(Stored records)
══════════════════════════════
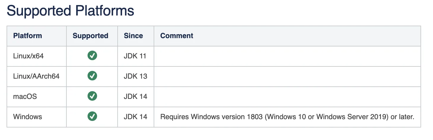This screenshot has width=433, height=140.
Task: Click the empty comment cell for Linux/x64
Action: pyautogui.click(x=287, y=56)
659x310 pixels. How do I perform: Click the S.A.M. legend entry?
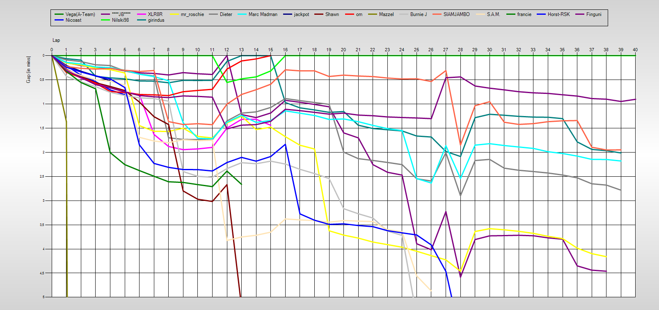click(x=493, y=14)
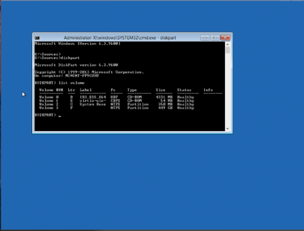Click the Administrator cmd.exe title bar text
The image size is (304, 231).
click(120, 38)
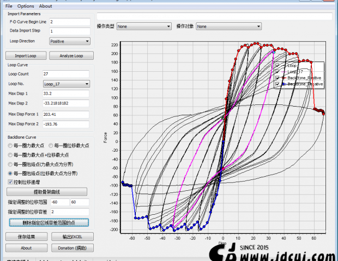Expand the 操作类型 dropdown
Screen dimensions: 338x261
[143, 26]
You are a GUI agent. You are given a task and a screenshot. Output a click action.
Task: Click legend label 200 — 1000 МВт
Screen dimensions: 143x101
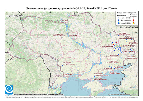126,20
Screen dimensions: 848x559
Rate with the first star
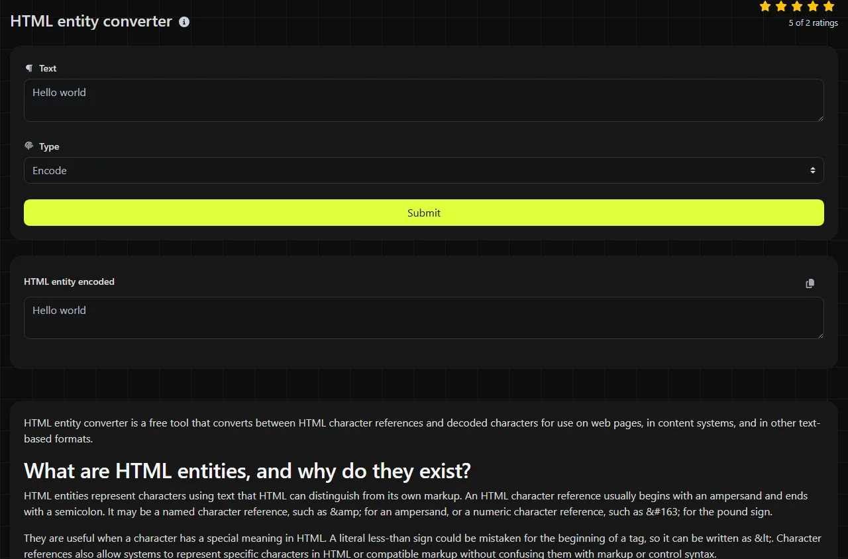click(x=765, y=7)
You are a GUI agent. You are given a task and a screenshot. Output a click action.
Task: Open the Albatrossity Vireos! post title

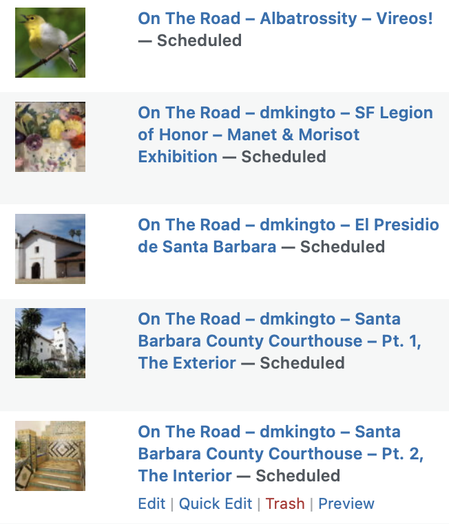[x=285, y=19]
══════════════════════════════
WHAT IS NEEDED: Repeat exactly the lines above, starting at the one that contains "Screen dimensions: 143x101" and stopping at the last line of the entries, and leave out the pictures.

SOLVED PROBLEM:
Screen dimensions: 143x101
126,20
Screen dimensions: 848x559
Rate with the first star
click(x=765, y=7)
You are a GUI agent. You are given a task and a screenshot. Output a click action.
Task: Open the Albatrossity Vireos! post title

[x=285, y=19]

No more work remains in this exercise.